The AIA continues to push its role as advocate for smart planning and growth by backing a political advocacy platform, developed by Transportation for America, that calls for transportation policy coordination across local, state, and federal lines. Transportation for America, a coalition of mayors, cities, building industry associations and nonprofits, and others, wants transportation to support economic opportunity, climate stability, energy security, health, and housing and community development. With the Department of Transportation still holding more than $11.7 billion in stimulus funds, and with American infrastructure in a very poor way, the AIA sees this as a crucial time to speak up about the direction the country is heading in. "With the upcoming debate over federal transportation policy, we have a rare window of opportunity to not only make necessary improvements, but ensure that when we build, we build better: more transportation choices, livable communities, and sustainable public planning," said Paul Mendelsohn, AIA vice president of government and community relations, in a statement about the institute's support of Transportation for America. The key elements of Transportation for America's platform:
- Establish accountability for responsible investment
- Invest to compete in the 21st century
- Invest for multiple payoffs in solving energy, air quality, and climate challenges
- Reward and support smart local land-use planning
- Invest for public health and safety
- Find new ways to pay for what the country needs
What the coalition suggests and promotes is similar to the results of a study on the economic, environmental, and public health benefits of well-designed transportation projects that the AIA, in conjunction with the Center for Transportation Studies at the University of Minnesota, conducted in 2006. Almost 30 transportation projects were included in the study, which found, among other things, that involving all stakeholders and creating a unified plan was a key to success.

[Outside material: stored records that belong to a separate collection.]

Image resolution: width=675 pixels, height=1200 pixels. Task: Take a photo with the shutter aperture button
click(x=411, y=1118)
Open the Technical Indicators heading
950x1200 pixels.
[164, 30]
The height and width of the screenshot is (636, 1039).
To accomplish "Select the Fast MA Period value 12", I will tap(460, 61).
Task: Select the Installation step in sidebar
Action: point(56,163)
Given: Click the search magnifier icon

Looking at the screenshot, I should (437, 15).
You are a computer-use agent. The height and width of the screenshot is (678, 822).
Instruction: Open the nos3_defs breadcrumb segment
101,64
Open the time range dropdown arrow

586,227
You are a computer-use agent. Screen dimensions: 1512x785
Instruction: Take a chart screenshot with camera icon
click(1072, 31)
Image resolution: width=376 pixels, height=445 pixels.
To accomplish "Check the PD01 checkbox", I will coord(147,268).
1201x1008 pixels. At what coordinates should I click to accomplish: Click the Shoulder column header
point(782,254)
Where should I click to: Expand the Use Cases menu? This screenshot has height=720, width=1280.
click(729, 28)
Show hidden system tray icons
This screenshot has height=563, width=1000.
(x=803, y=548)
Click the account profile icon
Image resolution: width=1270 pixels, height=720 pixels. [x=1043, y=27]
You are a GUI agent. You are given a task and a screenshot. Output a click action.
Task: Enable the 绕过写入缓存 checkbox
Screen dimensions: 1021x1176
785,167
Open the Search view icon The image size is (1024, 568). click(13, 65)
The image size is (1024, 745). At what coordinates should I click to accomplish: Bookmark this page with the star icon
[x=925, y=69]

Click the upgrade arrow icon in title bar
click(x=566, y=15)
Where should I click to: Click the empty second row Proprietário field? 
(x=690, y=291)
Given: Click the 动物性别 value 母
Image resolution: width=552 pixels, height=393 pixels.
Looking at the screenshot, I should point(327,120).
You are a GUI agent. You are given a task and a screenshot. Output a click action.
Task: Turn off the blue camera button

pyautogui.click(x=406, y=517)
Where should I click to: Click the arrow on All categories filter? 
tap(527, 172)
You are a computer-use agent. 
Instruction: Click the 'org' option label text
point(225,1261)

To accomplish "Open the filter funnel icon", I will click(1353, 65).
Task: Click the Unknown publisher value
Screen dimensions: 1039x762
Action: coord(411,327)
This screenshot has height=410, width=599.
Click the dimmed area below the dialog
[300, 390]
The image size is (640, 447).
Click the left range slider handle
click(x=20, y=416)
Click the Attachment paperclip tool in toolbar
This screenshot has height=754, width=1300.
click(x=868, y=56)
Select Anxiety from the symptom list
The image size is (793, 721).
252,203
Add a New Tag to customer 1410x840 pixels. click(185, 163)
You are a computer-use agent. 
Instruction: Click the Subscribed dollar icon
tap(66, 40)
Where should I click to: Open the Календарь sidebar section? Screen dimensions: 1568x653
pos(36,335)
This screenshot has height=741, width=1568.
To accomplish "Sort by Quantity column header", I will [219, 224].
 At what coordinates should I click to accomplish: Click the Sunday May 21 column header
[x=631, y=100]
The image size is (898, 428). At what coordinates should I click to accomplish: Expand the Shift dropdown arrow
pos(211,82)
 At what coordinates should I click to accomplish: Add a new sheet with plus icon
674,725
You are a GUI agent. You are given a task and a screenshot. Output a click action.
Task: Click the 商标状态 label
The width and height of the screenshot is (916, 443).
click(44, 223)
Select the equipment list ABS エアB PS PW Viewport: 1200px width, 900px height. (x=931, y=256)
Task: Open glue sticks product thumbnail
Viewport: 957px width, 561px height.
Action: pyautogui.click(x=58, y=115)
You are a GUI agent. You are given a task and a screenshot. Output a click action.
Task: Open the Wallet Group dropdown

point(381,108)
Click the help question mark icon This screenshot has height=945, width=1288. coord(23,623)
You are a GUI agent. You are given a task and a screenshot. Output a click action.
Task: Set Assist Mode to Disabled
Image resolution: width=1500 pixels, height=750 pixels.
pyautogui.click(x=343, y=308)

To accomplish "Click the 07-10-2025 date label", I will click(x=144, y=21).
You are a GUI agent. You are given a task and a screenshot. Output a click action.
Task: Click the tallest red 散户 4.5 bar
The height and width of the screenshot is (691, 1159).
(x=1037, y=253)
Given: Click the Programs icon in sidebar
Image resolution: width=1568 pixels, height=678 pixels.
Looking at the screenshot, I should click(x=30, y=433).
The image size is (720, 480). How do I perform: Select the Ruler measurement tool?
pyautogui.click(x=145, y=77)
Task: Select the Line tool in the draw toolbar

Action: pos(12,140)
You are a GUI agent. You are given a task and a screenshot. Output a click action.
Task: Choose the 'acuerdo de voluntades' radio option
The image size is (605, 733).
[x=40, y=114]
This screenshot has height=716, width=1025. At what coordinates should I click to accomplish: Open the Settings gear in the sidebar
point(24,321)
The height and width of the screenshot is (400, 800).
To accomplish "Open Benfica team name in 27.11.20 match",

Saving Public Entitlements
Washington, we have a problem. It has long been discussed that Medicare and Social Security, along with other public entitlements, were running out of money. Although there have been plenty of projections to this effect, none has painted as stark a picture of the future of the entitlement programs as a recent report by the Social Security and Medicare Boards of Trustees does: Starting just eight years from now, Medicare will be unable to pay all of its bills. And by 2037, Social Security will be able to cover only three-quarters of all scheduled benefits.
As reported by The Washington Post on May 13, the White House contends that the best way to fix Medicare is to fix the entire healthcare system. President Barack Obama has put fixing healthcare at the top of his domestic policy agenda, and leaders of major healthcare companies are already making noises about being on board with the program. Late last week, House Speaker Nancy Pelosi (D-Calif.) said the issue would be debated on the House floor before Congress' August recess.